We have to better understand these challenges in order to implement the right ideas and policies that will make our country as a whole more secure.

Money matters because we’ve seen how a lack of financial security certainly leads to personal disarray and painful outcomes.

How can we better shine the spotlight on sensible solutions so more people share a piece of the opportunity pie?

It will take hard work to bring private sector solutions to this dilemma. But what is clear is that big government solutions haven’t done and cannot do the job.

  1. To begin the road to recovery, we need to get our job engine running again. Corporate America is on alert on the need for action.

It may now be more interested in creative solutions for getting minority employment back on track and for providing enhanced job security.

In February of this year, the black unemployment rate plunged to 5.8 percent, close to lowest figures since 1972, when records began.

However, in May, the black unemployment rate surged to 16.8 percent and the Hispanic jobless rates jumped to 18.9 percent

Nearly 44 percent of black families and 66% Hispanic Americans reported in April that they or someone in their family had experienced job loss due to the COVID-19 pandemic. This is a stunning downturn after historic employment gains in the past few years for all demographic groups.

The large number of virus cases among black and Hispanic families also caused further stress to already strained household budgets.

If many Americans who are no longer earning income now continue to stagnate, there is no way they can prepare for anything that looks like retirement security.
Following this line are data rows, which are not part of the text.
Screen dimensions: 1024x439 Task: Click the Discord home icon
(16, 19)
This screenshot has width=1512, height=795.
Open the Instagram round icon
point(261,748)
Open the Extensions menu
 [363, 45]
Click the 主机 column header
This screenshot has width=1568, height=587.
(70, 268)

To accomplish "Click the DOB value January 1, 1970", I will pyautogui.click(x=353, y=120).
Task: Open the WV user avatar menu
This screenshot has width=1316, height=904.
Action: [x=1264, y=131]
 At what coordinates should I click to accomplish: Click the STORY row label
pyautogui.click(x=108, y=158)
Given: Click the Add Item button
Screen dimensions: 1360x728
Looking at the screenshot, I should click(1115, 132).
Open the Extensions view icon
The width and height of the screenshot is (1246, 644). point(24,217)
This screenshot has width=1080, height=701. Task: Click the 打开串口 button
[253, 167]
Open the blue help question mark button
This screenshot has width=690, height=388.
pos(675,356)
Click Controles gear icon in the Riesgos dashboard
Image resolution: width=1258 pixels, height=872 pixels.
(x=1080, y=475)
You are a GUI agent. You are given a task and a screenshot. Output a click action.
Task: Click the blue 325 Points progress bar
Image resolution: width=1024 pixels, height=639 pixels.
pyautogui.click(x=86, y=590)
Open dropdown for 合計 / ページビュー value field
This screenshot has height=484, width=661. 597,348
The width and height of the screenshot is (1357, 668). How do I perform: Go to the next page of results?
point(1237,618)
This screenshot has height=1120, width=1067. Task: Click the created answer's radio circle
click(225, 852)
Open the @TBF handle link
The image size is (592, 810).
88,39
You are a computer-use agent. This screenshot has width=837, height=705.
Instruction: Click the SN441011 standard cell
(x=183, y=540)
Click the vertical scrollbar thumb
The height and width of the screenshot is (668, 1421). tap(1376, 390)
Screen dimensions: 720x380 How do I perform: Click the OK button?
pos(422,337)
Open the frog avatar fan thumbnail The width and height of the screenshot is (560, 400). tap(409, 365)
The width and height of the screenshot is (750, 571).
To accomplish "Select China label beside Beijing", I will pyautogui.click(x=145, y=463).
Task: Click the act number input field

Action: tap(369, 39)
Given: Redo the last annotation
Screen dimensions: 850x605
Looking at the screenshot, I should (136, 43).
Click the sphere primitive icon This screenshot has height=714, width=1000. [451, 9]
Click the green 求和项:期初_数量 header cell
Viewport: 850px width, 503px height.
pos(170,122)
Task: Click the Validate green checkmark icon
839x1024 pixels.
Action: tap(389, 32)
  1. Now that corporate America agrees that it is time to focus on minority hires and advancement, let’s keep them focused to ensure all employees have access
    to retirement savings vehicles like 401(k)s. It’s not enough to just offer the plans if they are not accessible.

Employers need to make sure these workers understand and take advantage of the value of these opportunities.

Even if employees cannot, it is more important than ever for business to encourage participation in workplace savings plans and offer better educational tools so that employees build up some savings.

In the most recent data available, white Americans had about $130,000 in liquid retirement savings like 401(k)s, while black employees averaged only $19,000.

Black and Latino households may require more savings support. A proposal called “Promise Accounts” is a matching program in consideration to incentivize savings and provide a needed assist in getting more Americanson a wealth-building path. All accounts would be managed by the U.S. Department of Treasury, guaranteeing safety, administrative efficiency, and low cost.

  1. There are an impressive number of groups and professionals dedicated to helping minorities understand financial literacy and business opportunity.

New York Jets linebacker and Wharton graduate, Brandon Copeland, 28, teaches a financial literacy seminar called LIFE 101 at the University of Pennsylvania. His main lesson is the importance of saving. Regardless of the size of your paycheck, everybody should maintain the key discipline of saving part of your income.

Marshawn Lynch, a Seattle Seahawks running back, has this sound advice to young players or anyone – "take care of y’all mentally, bodies and y’all chicken. Money can easily be wasted, so be careful.”

Robert Smith, billionaire CEO of Vista Equity Partners, who recently paid all the student loans of Morehouse College graduating class of 2019, tells his black audience to take risk while young: Position yourself to win in promising sectors of business no matter where your entry point, don’t let bad situations become barriers – learn how to fight. These are just some ways to build savings, wealth and security.

These black leaders and many others hammer home time tested ways all groups benefit from long established lucrative paths:

  • Work, save, and invest for decades.
  • Start a business, run, and sell it successfully.
  • Own real estate. Do not over-leverage yourself and benefit home appreciation over time.

Americans are incredibly hardworking, resilient people. Small business and the American worker are holding up better than many imagined.

The media myth that a mystical money machine exists to produce immense prosperity and privilege for only a chosen few, and people of color are doomed because we have no access to this magic carpet, does not do us justice.

That there has been untold suffering, racial injustice, and cruel barriers to success is sadly true.

But now is the opportunity to grab this moment and create a new chapter to broaden prosperity — as long as the focus remains on results and not rhetoric.

America’s story is and will remain a tale of progress. As a daughter of immigrants from the Dominican Republic, we had painful struggles along the way working, assimilating, and building a productive, ultimately wonderful life.

Tragedy can be a force multiplier to incentivize success. And success — however defined — is the best revenge.